- **WHAT TO DO**:
Wherever the word "agent" occurs in the listing, copy the whole line.

- **PROVIDED ENTRIES**:
--

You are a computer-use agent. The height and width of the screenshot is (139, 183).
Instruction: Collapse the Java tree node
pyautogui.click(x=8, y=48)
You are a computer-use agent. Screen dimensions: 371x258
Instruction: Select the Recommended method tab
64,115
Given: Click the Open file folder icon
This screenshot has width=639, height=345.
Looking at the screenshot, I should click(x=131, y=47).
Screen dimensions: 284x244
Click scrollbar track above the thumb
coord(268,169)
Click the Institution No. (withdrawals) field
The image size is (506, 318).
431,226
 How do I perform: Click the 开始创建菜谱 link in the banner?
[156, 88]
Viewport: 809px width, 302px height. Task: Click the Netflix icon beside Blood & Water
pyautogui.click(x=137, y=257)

--

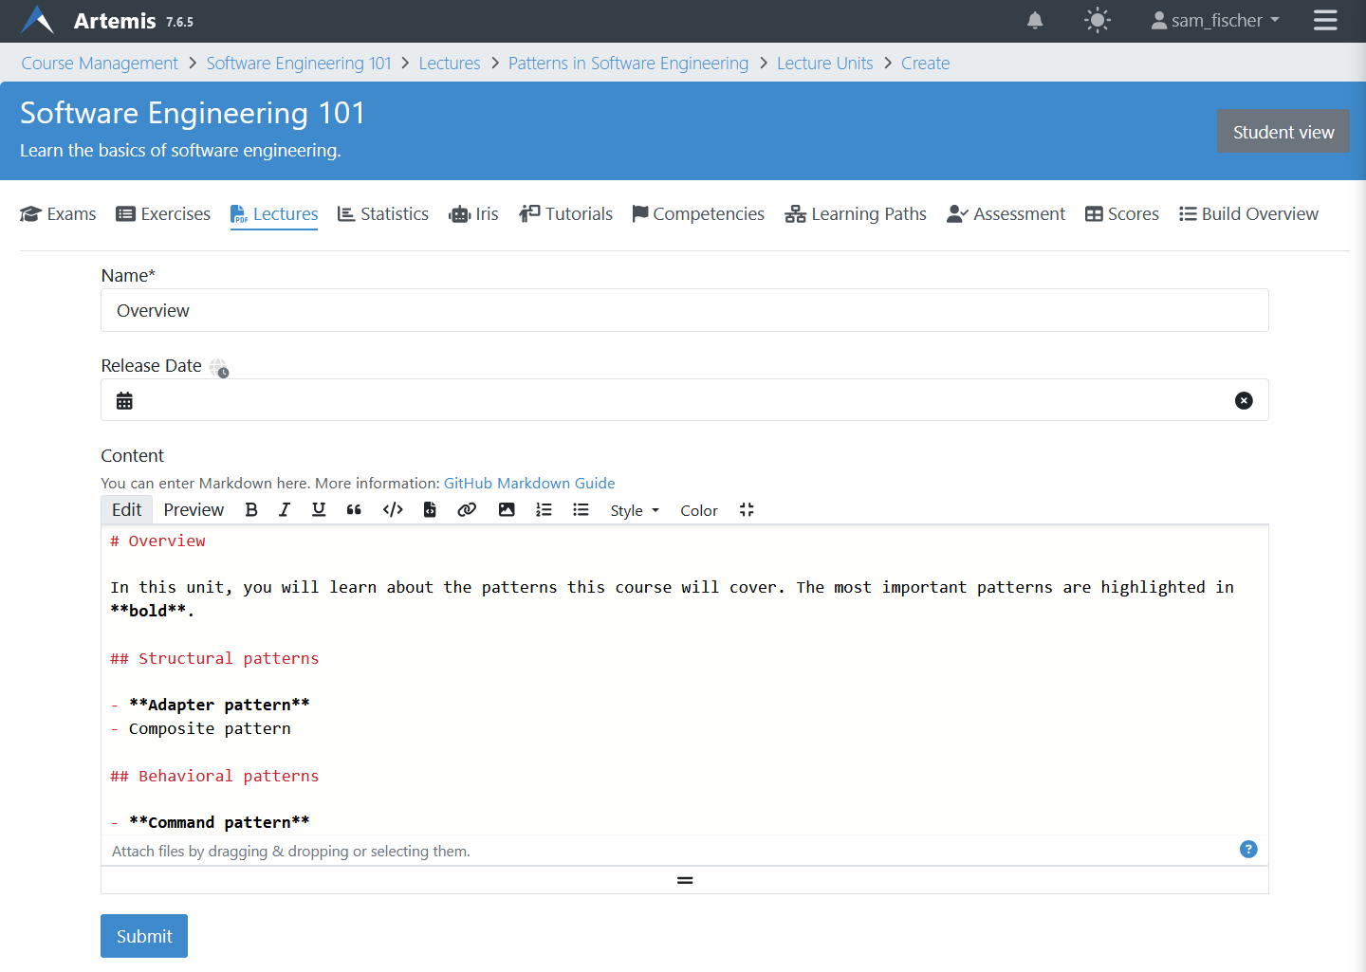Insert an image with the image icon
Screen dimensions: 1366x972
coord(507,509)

--

- **ANSWER SECTION**:
You are a computer-use agent. The height and width of the screenshot is (139, 183).
You are a computer-use agent. Screen dimensions: 371x258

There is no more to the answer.